**What to produce**
Your answer must be the lines from the first record through the line that contains "Terms of Sale (244, 961)", copied exactly and without any pictures.

▶

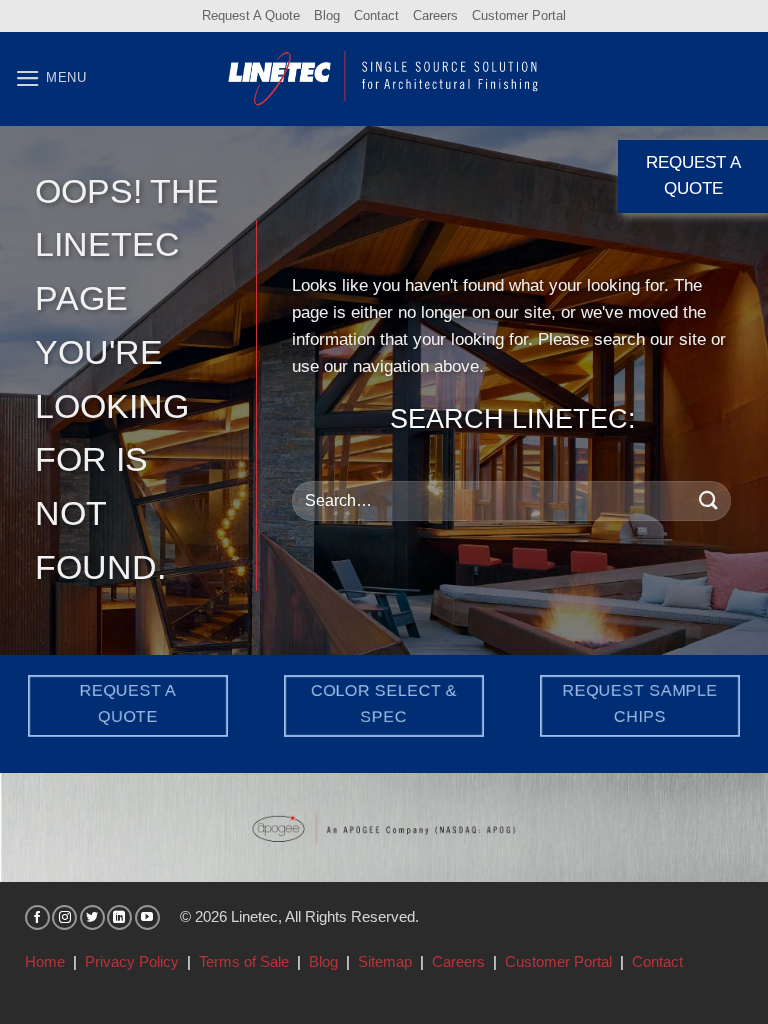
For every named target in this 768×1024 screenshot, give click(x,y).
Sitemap (385, 961)
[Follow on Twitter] (92, 917)
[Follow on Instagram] (64, 917)
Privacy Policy (132, 961)
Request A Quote (251, 15)
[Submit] (709, 500)
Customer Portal (519, 15)
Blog (327, 15)
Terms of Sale (244, 961)
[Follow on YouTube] (147, 917)
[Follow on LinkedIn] (119, 917)
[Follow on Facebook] (37, 917)
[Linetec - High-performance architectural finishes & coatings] (384, 78)
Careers (435, 15)
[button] (51, 78)
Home (45, 961)
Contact (376, 15)
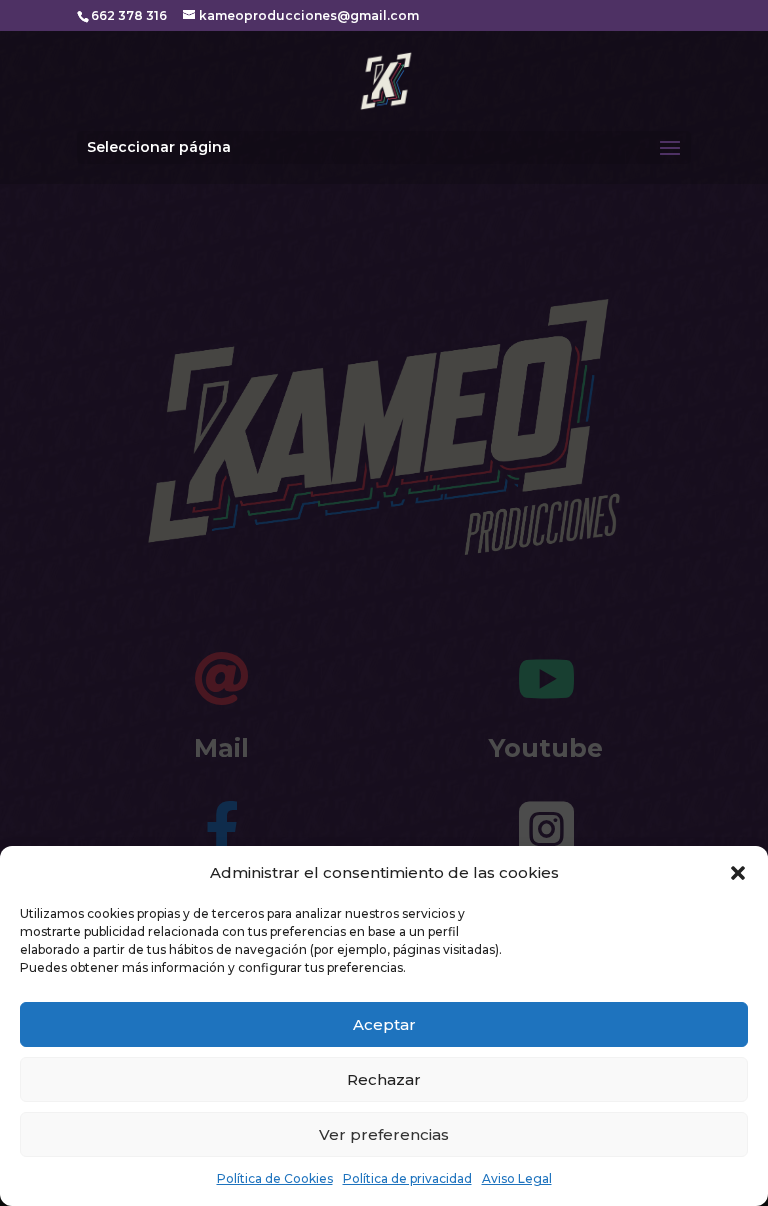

◀

**Exercise solution**
For every named target in this 768×1024 screenshot, give click(x,y).
Sitemap (385, 961)
[Follow on Twitter] (92, 917)
[Follow on Instagram] (64, 917)
Privacy Policy (132, 961)
Request A Quote (251, 15)
[Submit] (709, 500)
Customer Portal (519, 15)
Blog (327, 15)
Terms of Sale (244, 961)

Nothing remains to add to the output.